Treasury plan to use SA reserves slated

Matthew Parks, acting national spokesperson for Cosatu, said the union welcomes the engagements

Matthew Parks, acting national spokesperson for Cosatu, said the union welcomes the engagements

Published Dec 19, 2023


Political parties have expressed opposition to national Treasury’s consideration of withdrawing half its contingency reserves to reduce government's debt and fund public sector salaries.

However, trade union Cosatu welcomed the move to ease the debt on state-owned enterprises.

Dr Dion George, DA spokesperson on finance, said the government wants to access a portion of the funds held by the Reserve Bank.

“The reason is that the government has run out of money and wants to pay debt and fund public sector salaries.

“Our economy is not growing, therefore there is not enough revenue to pay for the excessive spending by the government.”

Government spending on the public sector wage bill continues unabated, George said.

“The government said they would restrain that spending, but it has not happened. That number keeps going up and needs to be funded.

“We also have to bear in mind that there is a never-ending amount of bailout to state-owned enterprises, which the government said they would stop, but hasn’t.”

George said that if the government plans to access this reserve to fund consumption expenditure, the raid on the bank will not make any difference.

“The actual solution is for the government to cut down on expenditure and look at ways to stimulate economic growth.

“If the funds are withdrawn they won’t have reserve funds when they are actually needed.”

IFP national spokesperson Mkhuleko Hlengwa said it was a reckless move by the Treasury to withdraw reserves from the South African Reserve Bank.

“It is a quick fix, that is not sustainable in the long term.
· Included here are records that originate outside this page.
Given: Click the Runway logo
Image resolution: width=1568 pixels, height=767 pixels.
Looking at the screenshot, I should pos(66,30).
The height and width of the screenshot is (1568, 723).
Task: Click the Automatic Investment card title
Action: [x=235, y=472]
This is largely due to the government not being able to balance the books as the public sector wage bill continues to grow and debt servicing costs are forecast to grow to almost 80% of GDP by 2025/26.”

Herman Mashaba, ActionSA president, said that the party was opposed to withdrawing from contingency reserves to reduce the state’s debt and fund public-sector wage salaries.

“South Africa finds itself in this difficult position where our debt is increasing exponentially as a result of the governing party’s mismanagement of the economy, and irresponsible management of the fiscus.

“Our public sector wage bill remains bloated with exorbitant salaries for senior personnel while billions of taxpayers’ money is lost through corruption and fruitless expenditure.”

ActionSA believes that a change of policy is needed to get the government out of the debt it is facing, Mashaba said.

“The only way to get South Africa out of this difficult position is if we professionalise our public sector, reform our laws, increase private participation and kick-start the economy to create jobs and increase state income.”

Matthew Parks, acting national spokesperson for Cosatu, said the union welcomes the engagements.

“It’s not something that can be done often or taken lightly, but it’s an option that can be done in extraordinary times.

“It would make sense to use the space it provides to reduce Transnet’s debt burden to allow it to use its resources to focus on getting Transnet freight rail and ports working.”

Parks said that this could be key to securing thousands of jobs in the mining, manufacturing and agricultural sectors.